Although the objects in the pieces are handled with the distancing of Conceptual practice (The idea becomes the machine that makes the art (1 ) wrote Sol LeWitt) nevertheless their signifying role has undergone and is undergoing considerable changes. Whereas Kosuth's One and Three Chairs comprised an ordinary wooden folding chair in tandem with its photograph and a dictionary definition as an undifferentiated indicator of 'chairness', Masi's objects participate in a more open-ended scenario. They are stripped, direct, sometimes stylised in order both to assert their 'reality' and to be imbued with referential meanings within the context of each asemblage and it's juxtapositions.

A chair, as a relatively neutral cultural object, can readily be appropriated while maintaining its inherent formal and functional nature (and it might be relevant to reflect on the ubiquity of 'the chair' in contemporary performance art and dance ever since Rauschenberg strapped a chair to a Merce Cunningham dancer in the 1960's). But there are also secondary and tertiary orders of objects where appropriation becomes more suspect either because the functional symbolism of the object is incontrovertible or its inherent nature subsumes the symbolic.

Surgical instruments (which Masi used in earlier constructions Search 1975-77 and Meeting 1976-78) are so precisely modified for a specific function as to clearly proclaim it. They project an aura of surgery, wounds, blood and destruction - or healing. A skull, however, is death, not a symbol of it. Even when transformed materially, cast in bronze as in Deathshead Helmet or in Raku-fired clay as Trophy Room:1 in 10, the readings of skulls, bones, burial sites and tombs are clear and unequivocal. The stuffed animals, the dogs, monkeys, birds and rats which Masi has used over the years, however, demand multiple, even circular readings: rats are vermin, scavengers and disease-bearers, the objects of laboratory experimentation, symbols of exploitation. A dog is man's best friend; but a stuffed dog standing in for a man in a tableau also represents the beast in man, the beast subdued, man as victim of his own bestiality.

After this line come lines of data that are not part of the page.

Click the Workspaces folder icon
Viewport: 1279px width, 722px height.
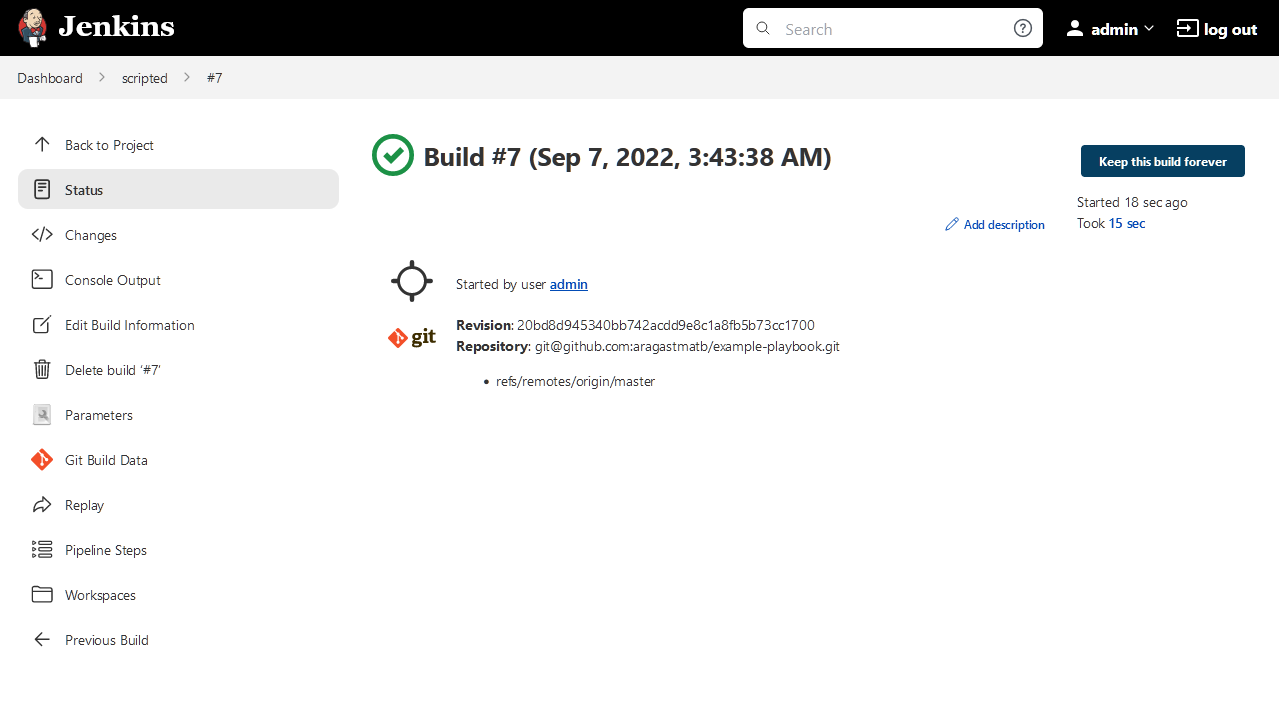click(x=42, y=595)
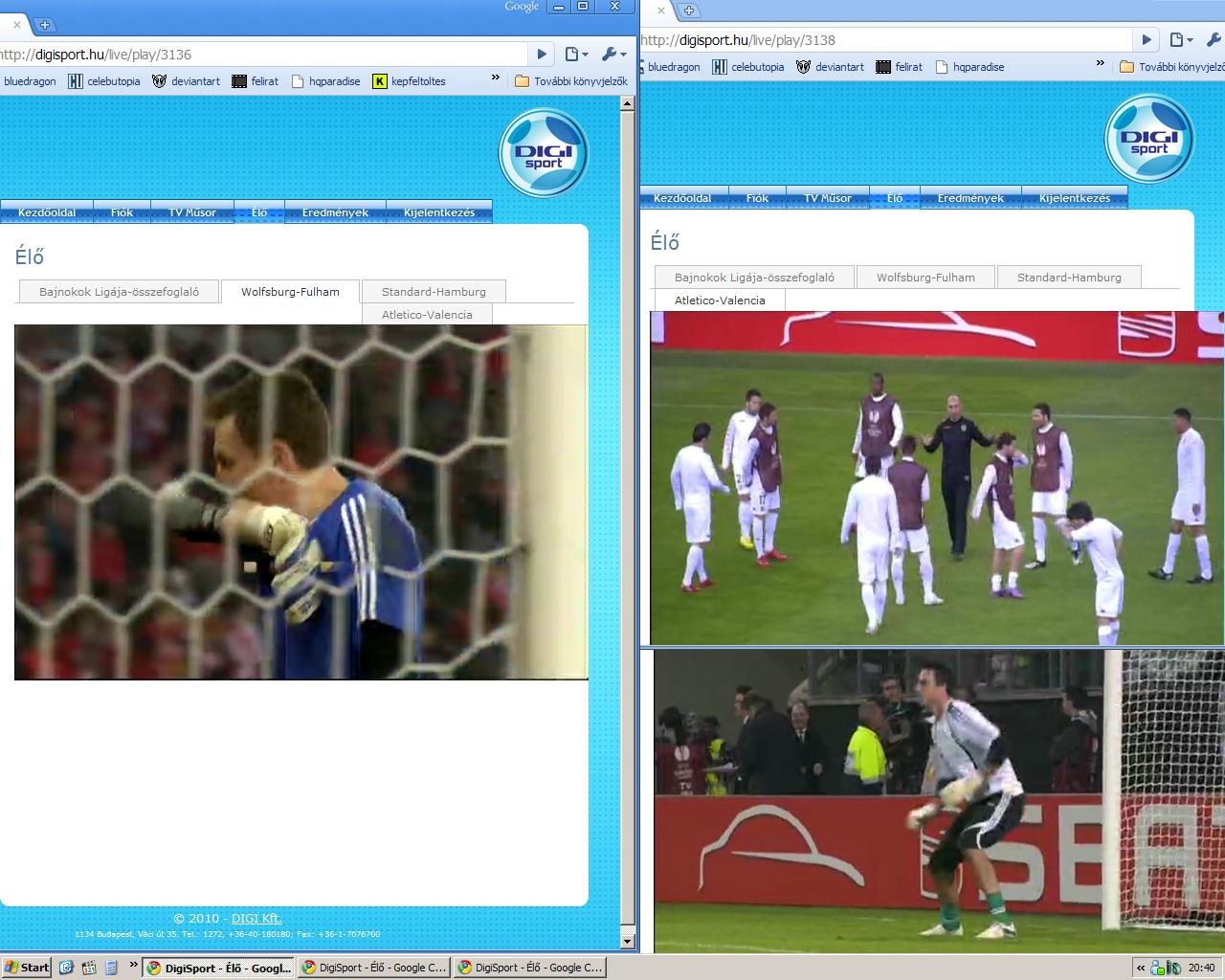1225x980 pixels.
Task: Expand hidden bookmarks chevron in the left browser
Action: (495, 78)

It is when Masi combines these different 'orders' of objects that readings of his works become complicated and intentionally ambiguous. What remains consistent however, what bonds the disparate elements together, is the treatment and presentation of the material. Uniformly well-crafted, highly finished, fixed in immutable physical relationships, the assemblages achieve the alienation of precision. Behind this precision is the American born Masi who spent three years as a teenager in a military academy, but left the States because he didn't like the national concept of continuous improvement. Behind this disturbing elegance and high resolution is the Masi of Italian extraction who studied in Milan, who responds to materials, finishes and craftsmanship but questions the tyranny of order. Behind this elaborate orchestration of resources is the Masi who learned traditional bottegha practice while assisting in Valerio Adami's Paris studio, but pursued a personal path outside of this collaboration.

Central to all the work is a concern with issues of power. At times this is a general concern, framed within metaphorical tableaux. Recently it has become a more directly political commentary, as in the work Trophy Room: 1 in 10 concerning unemployment, mounted in The State of the Nation exhibition at Coventry.

'The decision makers', writes Jean-Francois Lyotard, 'allocate our lives for the growth of power. In matters of social justice and of scientific truth alike, the legitimation of that power is based on its optimizing the system's performance-efficiency. The application of this criterion to all of our games necessarily entails a certain level of terror, whether soft or hard.' (2). That certain level of terror within the efficient exercise of power is where Masi operates, and he is not chary of using the blatant, the imbued objects which I have described as the 'tertiary order', to achieve his effect.